Although our computational models fit latent parameters at the individual level, our hypothesis tests focus on the group-level effects of source and destination. Using these group-level parameters, we found that resolving the conflict of dirty money operates primarily via changing the valuation of positive rather than negative attributes. However, these group level findings may obscure systematic individual differences. For instance, some individuals may resolve the conflict via a response bias against increasing harm to others, consistent with the prosocial default account. Such individual differences may relate to other aspects of moral cognition, such as deontological versus utilitarian preferences.
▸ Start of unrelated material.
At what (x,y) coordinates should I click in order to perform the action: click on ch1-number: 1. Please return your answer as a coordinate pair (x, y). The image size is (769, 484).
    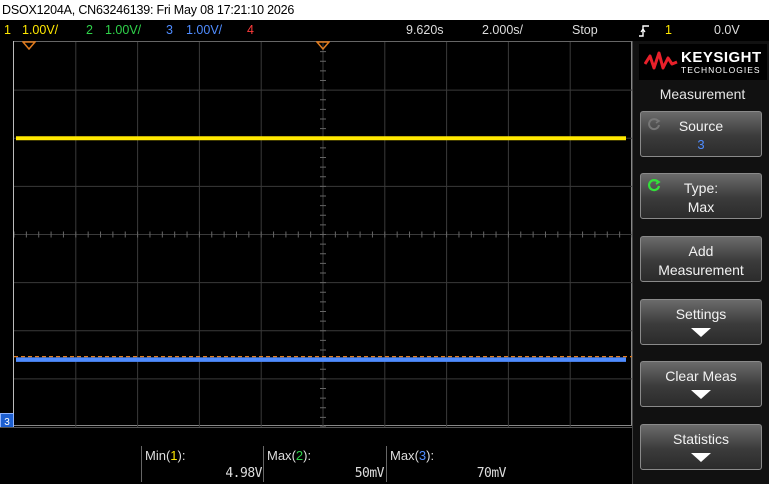
    Looking at the image, I should click on (8, 30).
Those who rely on more rule-based strategies, such as those applied in deontology, may be more likely to resolve the conflict by adopting a prosocial default, while those who adhere to utilitarian preferences may be more likely to weigh up the positive and negative attributes of the conflict. Future work could use a combination of electroencephalogram (EEG) recordings and the DDM36, to obtain the temporal resolution required to infer if certain aspects of the moral choice are considered earlier in the valuation process.

Our paradigm taps into how people make decisions about money associated with harm to others. This reflects a shared aspect of many real-world cases of dirty money, for example, institutions that had to decide whether to accept money from the Sackler family associated with the misfortune of others during the opioid crisis. That said, there are many differences between our paradigm and real-world examples of “dirty money.” For instance, our paradigm may additionally tap into preferences for money that feels “earned” relative to money that feels “unearned.” Future research could tease apart these possibilities by comparing behavior in the present paradigm with one where participants make decisions about money they earn themselves (e.g., by exerting effort37), versus money earned through others’ effort.

Many transactions in our economy involve morally tainted goods. Our findings suggest multiple routes to target in the decision-making process with the ultimate goal of inducing behavioral change. For example, past work on value-based decision-making shows that attention and the valuation of choice attributes are tightly linked21,35,36,38,39. In the context of the current study, this suggests that drawing individuals’ attention to the harms of dirty money might reduce the likelihood of its acceptance. Similarly, we speculate that appraisal processes could play a role in guiding decisions involving dirty money. Narratives that highlight the potential positive impact dirty money can have on others (e.g., ill-gotten charitable contributions) may be especially enticing40. Therefore, developing interventions to shift individuals’ appraisals of dirty money from “good” to “bad” may increase rejections of dirty money.

In sum, we provide a computational characterization of cognitive processes that drive moral decisions involving dirty money. Our account of how these decisions unfold helps unpack an issue often discussed after a choice has been made. Understanding how dirty money can be psychologically “laundered” through charitable activities is an initial step towards the development of interventions that can help prevent the cycle of corrupt behavior.